At first glance, it may seem a bit out of scope here, but I see LW as a group committed to self-optimization in many forms, including emotional and behavioral. I reference treatments within psychotherapy, but I want to make clear that the insights gained from the minds of those with extreme issues and disorders shed light on how the human mind works in general, and can be applied by all of us. I won’t go into all of them here, but I have found many more uses for this model which can be useful to relatively healthy people interested in self-improvement, such as understanding motivated biases, modulating desires, and changing habits.
Perhaps I am biting off more than I can chew, but I am not giving up on the idea that a diagram like this could be useful in demonstrating and working through strictly cognitive issues too. If I could find the right ways to refine it, I think this could serve as an incredible self-improvement framework, particularly if it can aid and motivate people in removing biases who might not have thought or cared about this before. But I would like to make it as accurate, robust, and useful as I can, and I think this community could contribute to this goal.
- 27 Jul 2020 16:37 UTC; 1 point) 's comment on A New Way to Visualize Biases by (
- 27 Jul 2020 16:32 UTC; 1 point) 's comment on A New Way to Visualize Biases by (
I think there’s a terminological issue. What you have here is a new graphical notation for (certain kinds of statements about / structures involving) biases, not a way to visualize them. To me, at least, visualizing something means displaying the thing in a way that lets you see that thing itself more clearly; but here, the point isn’t to see the biases more clearly—what you’re trying to clarify is a larger structure in which the biases are largely-unanalysed elements.

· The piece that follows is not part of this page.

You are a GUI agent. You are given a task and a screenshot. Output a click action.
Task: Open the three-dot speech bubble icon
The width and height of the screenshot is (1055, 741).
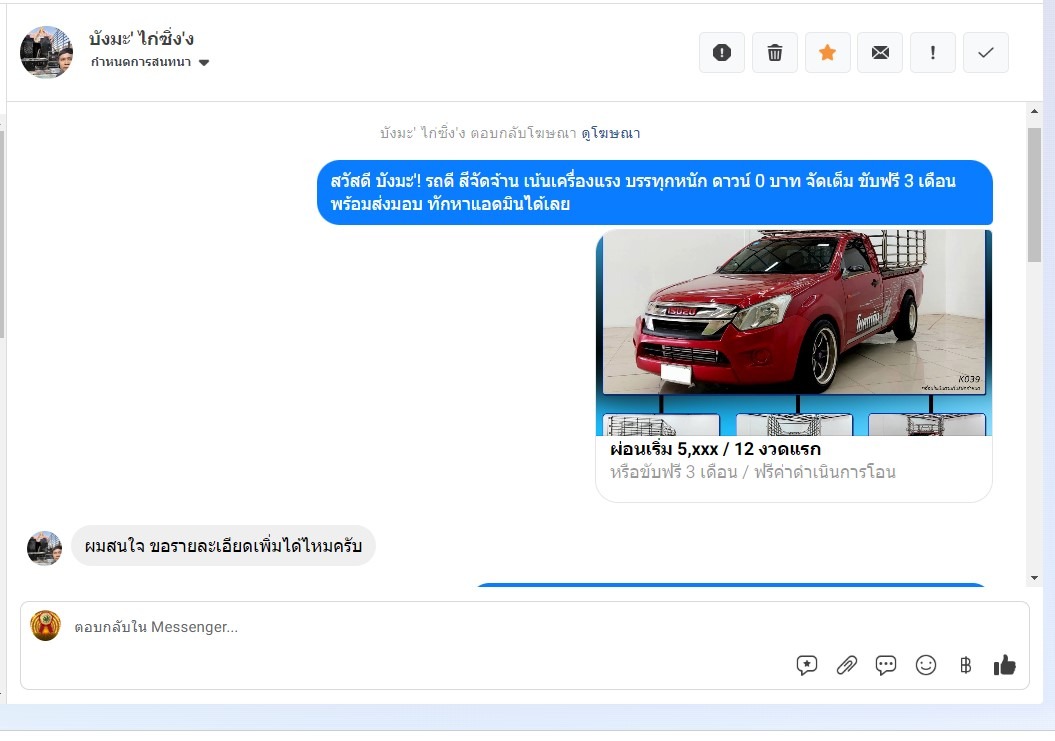pyautogui.click(x=886, y=665)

The criticism you got was mostly saying “this so-called way of visualizing biases doesn’t actually show you anything about the biases”—which is correct but, if I’m understanding you right, largely misses the point because the goal was never to provide a tool for understanding biases better; what you want to understand is bad habits, case histories, and the like. Biases are components of those things; you want a notation that includes a way of representing biases; but this isn’t a visualization of biases any more than the usual notation for electrical circuits is a visualization of (say) resistors.
Fair enough! I think the circuit analogy is fitting; the primary analysis is at a system-level scale rather than an individual unit scale. That said, my goal would be to turn it into a tool for better understanding and changing biases themselves (without losing the higher-level functionality). Some people have offered some ideas on how that might be done, and that’s exactly what I’m hoping to get out of sharing here.